Opera follows rivals with minimalist 'Featherweight' UI
Takes same approach as Chrome, Firefox and IE9 in move to make browser seem faster
Computerworld - Opera Software will debut a new, streamlined user interface in Opera 11.5, a company executive said today, that closely resembles the minimalist design now sported by most of its competitors.
The new interface, dubbed "Featherweight" by Opera, features only four buttons alongside the address bar, and loses much of the "chrome" -- a browser's interface elements, not Google's application -- to expand the amount of display space for websites.
Featherweight will be the default user interface (UI) for Opera starting with version 11.5, which appears to be close to shipping.
It also closely resembles the UI direction first taken by Google and its Chrome, which Microsoft and Mozilla both followed with their Internet Explorer 9 (IE9) and Firefox 4 that launched earlier this year.
According to Jan Standal, Opera's vice president of desktop software, Featherweight was its reaction to complaints by users that Opera felt slow.
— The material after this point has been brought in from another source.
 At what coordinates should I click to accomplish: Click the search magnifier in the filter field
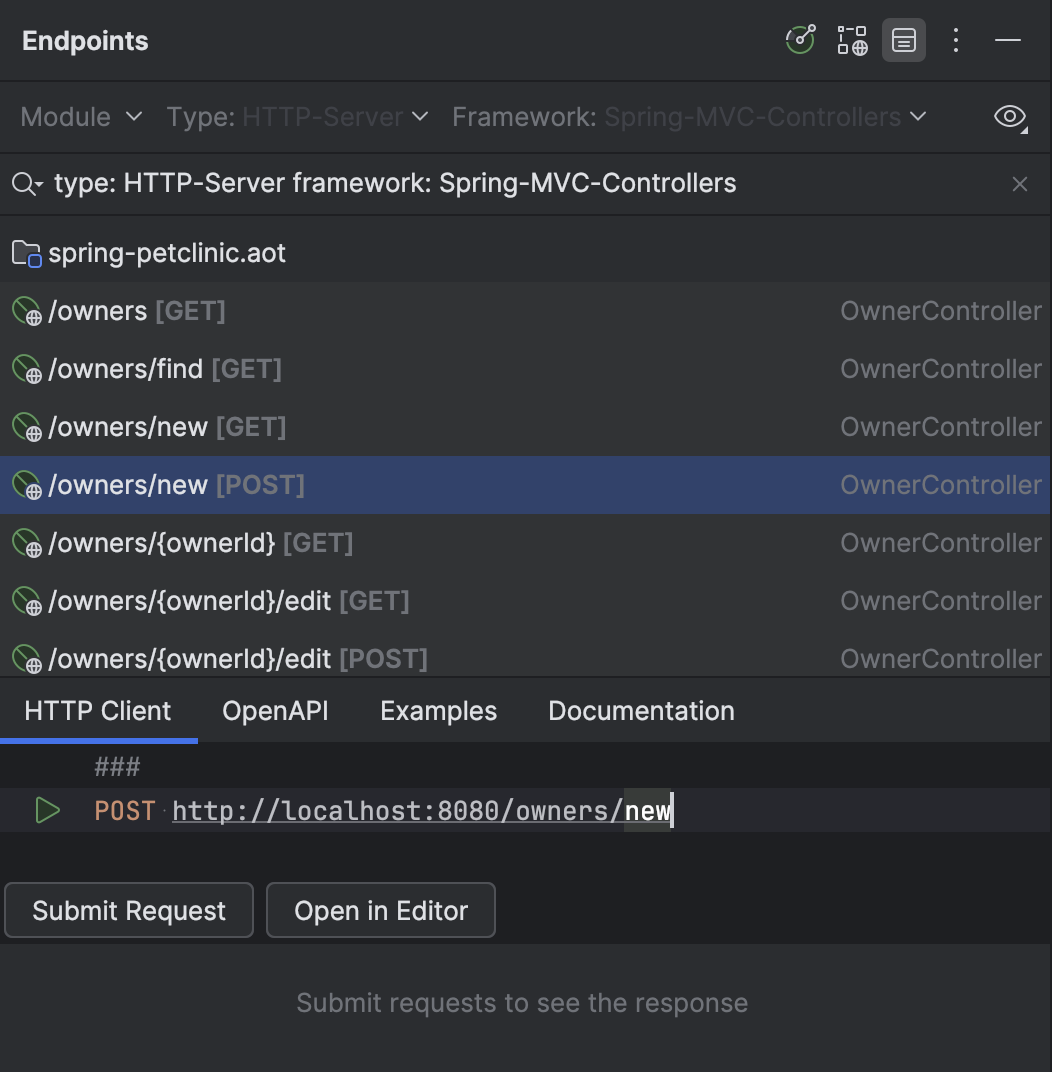tap(25, 183)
"Even though Opera is extremely fast -- fast at opening and closing tabs, opening windows -- we got reports from users that they felt Opera was slower than other browsers," said Standal. "We wanted to make the browser feel lighter and faster, but keep its functionality."
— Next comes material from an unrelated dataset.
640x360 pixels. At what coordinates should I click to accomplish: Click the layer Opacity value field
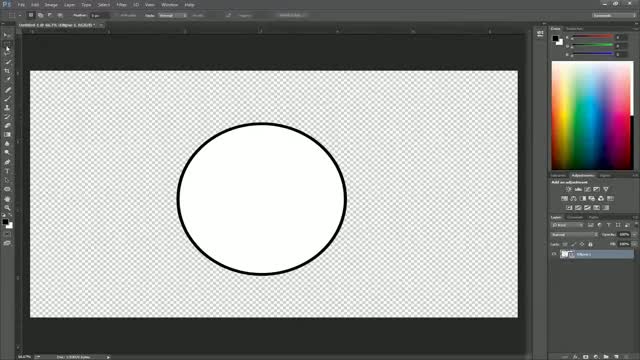point(624,235)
Standal also echoed arguments made by others, most notably Microsoft, that ditching extra chrome allows more of the Web page itself to show.
When Microsoft first revealed IE9's interface last September, it touted the muting of the browser. "People go to the Web for sites, not for the browser," said Dean Hachamovitch, vice president for IE, at IE9's beta release event last year.
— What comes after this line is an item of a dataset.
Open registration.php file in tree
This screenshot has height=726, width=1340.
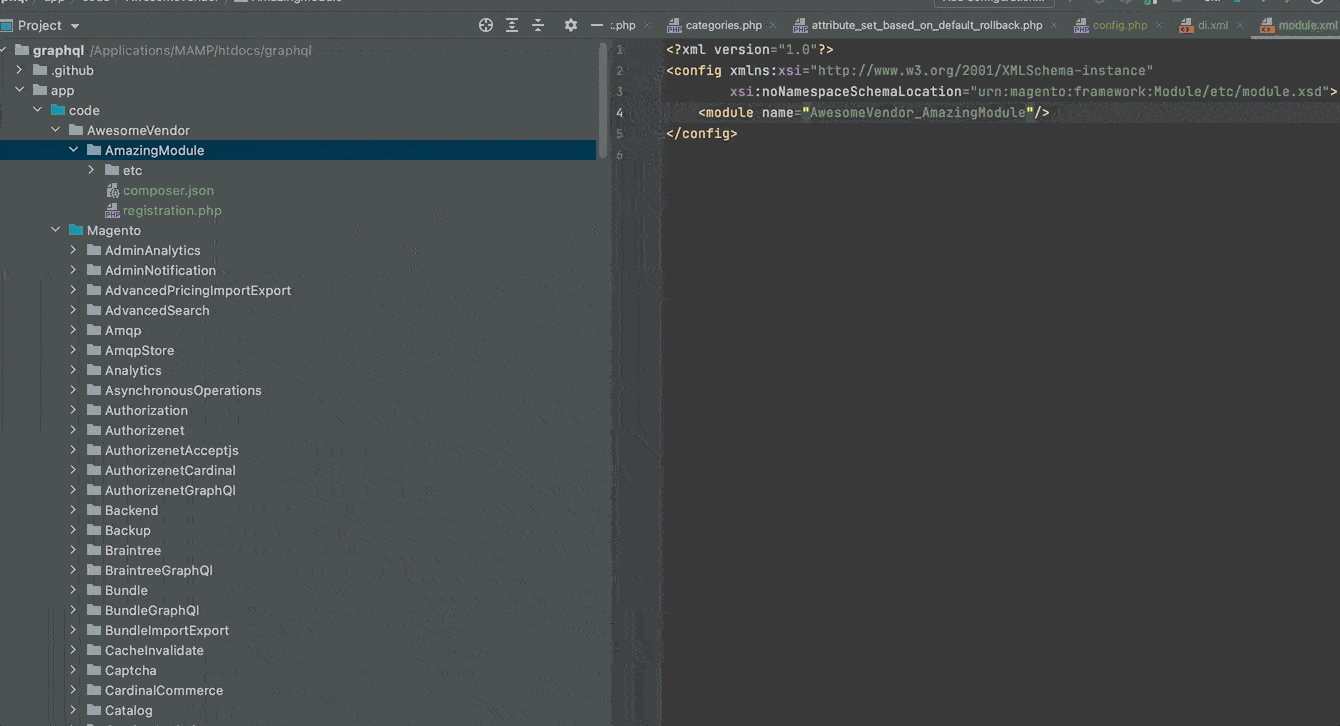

Standal said much the same today. "We wanted to leave as much room for the Web page as possible," said Standal, "and move to a more application-style window."
But he denied that Opera was simply copying the work of others. "Count the amount of pixels," he argued. "We were already there with a light interface. People just didn't see it that way."
Even so, Standal acknowledged that Opera has been working on the Featherweight UI for just six months, a timeline that preceded the release of IE9 and Firefox 4, but followed Microsoft's and Mozilla's showing their browsers' new designs.
Opera has issued a string of "release candidate" (RC) builds of Opera 11.5 in recent days, which hints that a final version will ship shortly.
The newest edition, Opera 11.5 RC5, was issued today, and can be downloaded from the company's website for Windows, Mac OS X and Linux.
Gregg Keizer covers Microsoft, security issues, Apple, Web browsers and general technology breaking news for Computerworld. Follow Gregg on Twitter at @gkeizer or subscribe to Gregg's RSS feed . His e-mail address is firstname.lastname@example.org.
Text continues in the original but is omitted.